Il Conservatorio “L. D’Annunzio” di Pescara in occasione del 150° della morte di Gioacchino Rossini lo celebra con una serie di concerti dedicati ad opere e generi meno eseguiti del grande compositore pesarese.

Il primo di questi concerti si svolgerà domenica 25 marzo alle ore 21 presso la chiesa pescarese della Beata Vergine del Rosaio in via Cavour prevede l’esecuzione dello “Stabat Mater” con i solisti: Manuela Formichella (soprano), Sandra Buongrazio (mezzo soprano), David Ferri Durà (tenore), Luciano Di Pasquale (baritono), l’Orchestra Sinfonica e il Coro del Conservatorio in collaborazione con la “Corale G. Verdi” di Teramo, il Coro Giovanile di Abruzzo e Molise e il coro “Cappella Ars Musicalis” di Pescara diretti dal M° Luisella Chiarini.

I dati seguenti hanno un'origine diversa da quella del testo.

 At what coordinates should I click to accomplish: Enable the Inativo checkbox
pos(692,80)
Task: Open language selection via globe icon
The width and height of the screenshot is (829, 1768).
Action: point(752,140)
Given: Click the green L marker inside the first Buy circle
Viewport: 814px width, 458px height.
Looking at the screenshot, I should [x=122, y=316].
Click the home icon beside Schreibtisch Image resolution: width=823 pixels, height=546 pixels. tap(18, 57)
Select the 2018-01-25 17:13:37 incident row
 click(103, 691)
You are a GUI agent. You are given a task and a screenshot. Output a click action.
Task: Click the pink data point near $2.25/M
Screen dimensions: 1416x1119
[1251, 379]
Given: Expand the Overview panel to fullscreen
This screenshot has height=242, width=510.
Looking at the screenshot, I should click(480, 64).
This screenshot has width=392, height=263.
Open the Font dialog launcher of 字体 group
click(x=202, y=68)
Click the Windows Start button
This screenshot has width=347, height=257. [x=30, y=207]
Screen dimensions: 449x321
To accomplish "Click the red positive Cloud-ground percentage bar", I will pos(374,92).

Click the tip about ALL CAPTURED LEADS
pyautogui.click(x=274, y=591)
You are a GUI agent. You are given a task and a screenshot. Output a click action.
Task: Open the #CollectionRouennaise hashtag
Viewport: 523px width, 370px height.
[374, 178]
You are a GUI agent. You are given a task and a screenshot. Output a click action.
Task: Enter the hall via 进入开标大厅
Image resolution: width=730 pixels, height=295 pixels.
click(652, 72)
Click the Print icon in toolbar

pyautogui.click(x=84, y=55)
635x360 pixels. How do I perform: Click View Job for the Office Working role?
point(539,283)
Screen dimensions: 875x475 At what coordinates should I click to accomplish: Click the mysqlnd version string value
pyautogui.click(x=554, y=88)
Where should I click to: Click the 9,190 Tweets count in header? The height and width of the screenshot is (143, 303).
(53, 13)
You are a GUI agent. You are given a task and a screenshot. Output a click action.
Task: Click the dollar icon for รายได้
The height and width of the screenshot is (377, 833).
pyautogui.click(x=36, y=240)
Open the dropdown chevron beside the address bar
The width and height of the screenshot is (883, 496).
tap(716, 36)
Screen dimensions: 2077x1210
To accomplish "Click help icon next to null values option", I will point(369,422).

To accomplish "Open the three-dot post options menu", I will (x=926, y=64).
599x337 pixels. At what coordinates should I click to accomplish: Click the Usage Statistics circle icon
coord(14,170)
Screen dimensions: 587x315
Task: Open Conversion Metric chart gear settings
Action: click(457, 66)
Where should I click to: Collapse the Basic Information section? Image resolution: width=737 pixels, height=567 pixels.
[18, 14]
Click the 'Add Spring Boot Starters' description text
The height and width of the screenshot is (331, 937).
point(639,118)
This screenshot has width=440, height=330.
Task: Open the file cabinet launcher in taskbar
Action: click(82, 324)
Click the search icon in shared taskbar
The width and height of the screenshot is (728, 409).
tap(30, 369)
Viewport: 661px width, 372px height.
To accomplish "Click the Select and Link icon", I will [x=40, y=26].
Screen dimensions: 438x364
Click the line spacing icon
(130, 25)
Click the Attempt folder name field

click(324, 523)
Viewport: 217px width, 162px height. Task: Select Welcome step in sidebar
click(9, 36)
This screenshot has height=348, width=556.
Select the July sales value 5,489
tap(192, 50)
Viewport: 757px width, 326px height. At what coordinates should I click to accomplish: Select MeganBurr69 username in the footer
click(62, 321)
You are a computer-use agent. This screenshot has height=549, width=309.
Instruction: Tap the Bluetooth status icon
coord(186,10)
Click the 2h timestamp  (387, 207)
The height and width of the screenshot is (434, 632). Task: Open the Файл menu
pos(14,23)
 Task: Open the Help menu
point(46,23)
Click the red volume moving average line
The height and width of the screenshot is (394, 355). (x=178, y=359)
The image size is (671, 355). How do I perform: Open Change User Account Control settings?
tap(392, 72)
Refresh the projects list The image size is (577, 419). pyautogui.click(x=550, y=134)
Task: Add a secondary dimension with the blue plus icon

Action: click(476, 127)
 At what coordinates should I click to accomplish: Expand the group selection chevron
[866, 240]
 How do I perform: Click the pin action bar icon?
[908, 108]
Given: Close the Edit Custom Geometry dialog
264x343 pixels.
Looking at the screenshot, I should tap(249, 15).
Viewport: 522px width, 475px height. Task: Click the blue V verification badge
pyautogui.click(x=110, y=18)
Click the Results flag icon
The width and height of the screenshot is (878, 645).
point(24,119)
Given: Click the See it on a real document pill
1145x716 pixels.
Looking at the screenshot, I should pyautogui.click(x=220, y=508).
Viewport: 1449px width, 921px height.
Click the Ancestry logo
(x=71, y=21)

Lo Stabat Mater di Gioacchino Rossini fu eseguito a Parigi il 7 gennaio 1842 sotto la direzione di Donizetti, non riuscendo Rossini a sopportare la fatica e l'emozione di apparire in pubblico. Lavoro tra i più amati del pesarese – tanto che taluni lo ritengono il suo autentico capolavoro – si distanzia decisamente da altre opere dello stesso genere. Posto a mezza via tra l’opera e la musica sacra propriamente detta lo Stabat Mater è un esempio, nella scrittura vocale e nella raffinata orchestrazione, dello stile del Rossini più maturo (quello del Guglielmo Tell per intendersi) unitamente ad un originale recupero delle tradizioni polifoniche italiane (da Palestrina a Pergolesi). Questa inedita commistione non mancò di suscitare – pur nel generale entusiasmo – critiche e perplessità: in particolare nei paesi latini venne ritenuto di carattere troppo “profano” per essere considerato un lavoro sacro o liturgico (il “Cuius animam” o l’ ”Inflammatus” appaiono più adatti ad una sala teatrale che alla navata di una chiesa).